■ **Task objective**
Lines with "computer": please show every one of them from the listing below.

■ **Records for this exercise**

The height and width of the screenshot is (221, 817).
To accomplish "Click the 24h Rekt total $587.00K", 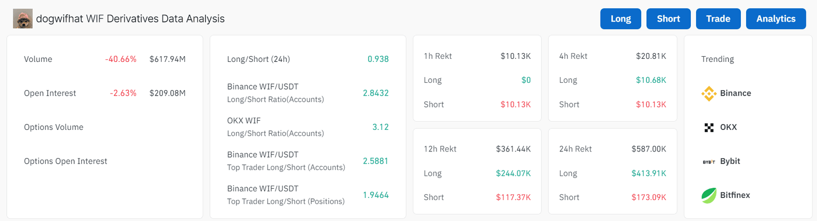I will coord(648,149).
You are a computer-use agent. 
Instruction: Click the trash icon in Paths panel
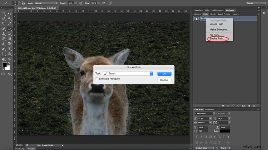point(254,106)
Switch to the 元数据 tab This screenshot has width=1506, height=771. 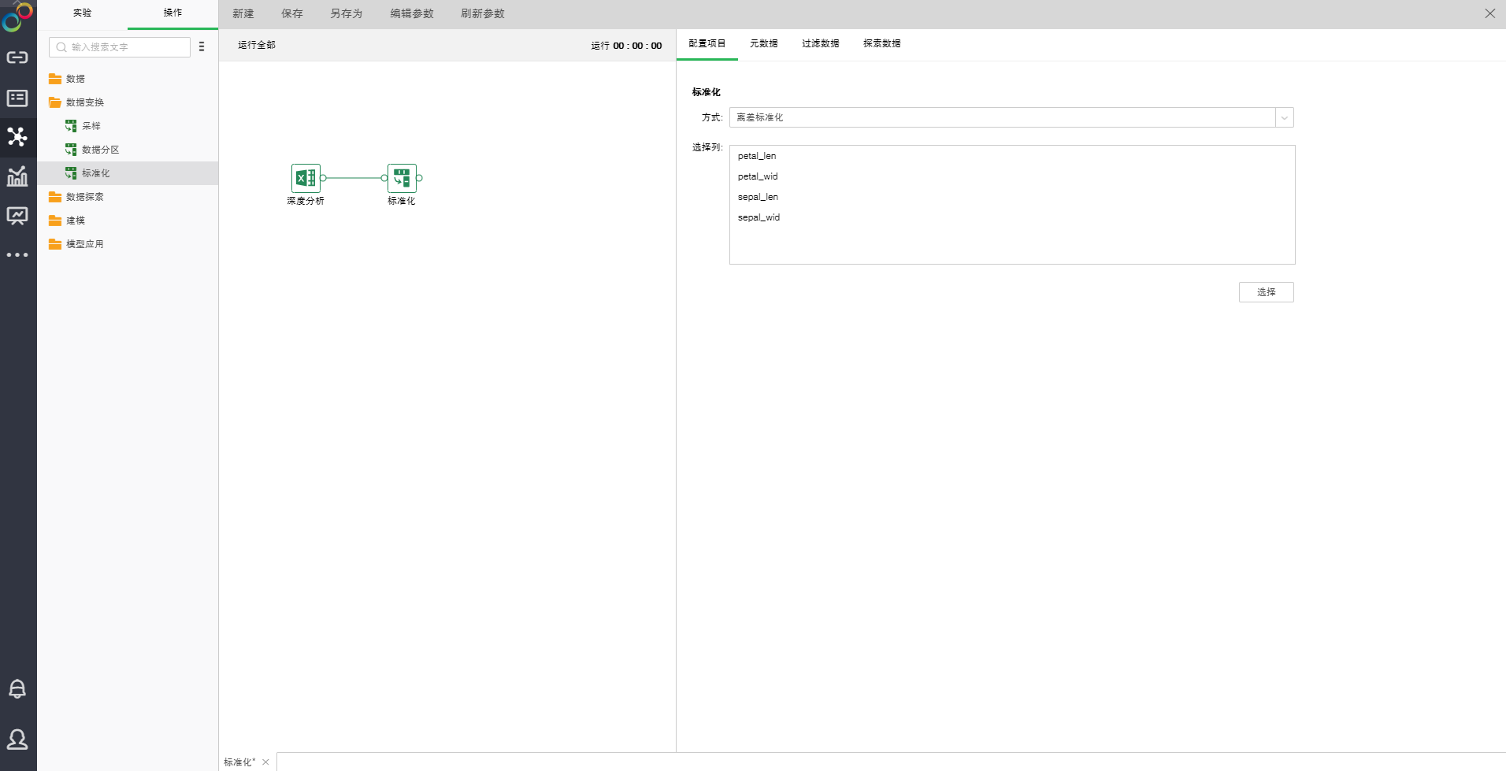[763, 43]
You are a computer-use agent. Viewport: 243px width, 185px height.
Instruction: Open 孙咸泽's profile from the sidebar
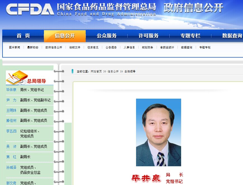click(11, 167)
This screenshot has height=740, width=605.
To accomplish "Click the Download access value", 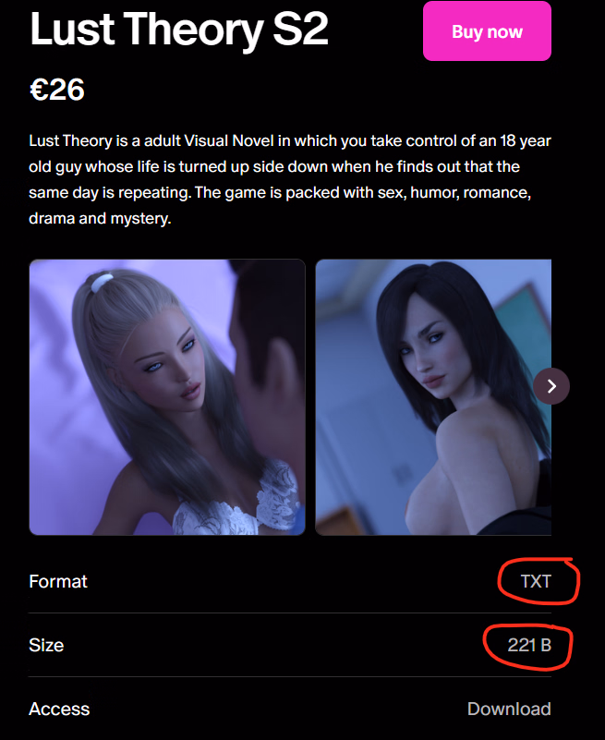I will point(509,709).
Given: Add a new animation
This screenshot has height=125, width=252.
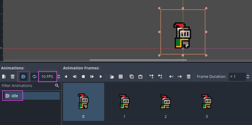Looking at the screenshot, I should pos(4,77).
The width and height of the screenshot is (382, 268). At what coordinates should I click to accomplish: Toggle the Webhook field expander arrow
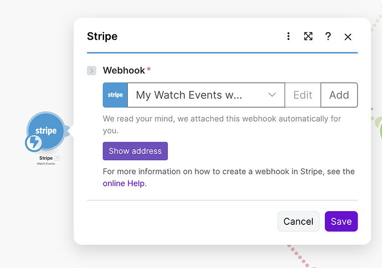coord(92,71)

■ **Task solution**
You are a computer-use agent. 
You are a computer-use agent. Viewport: 243px width, 185px height.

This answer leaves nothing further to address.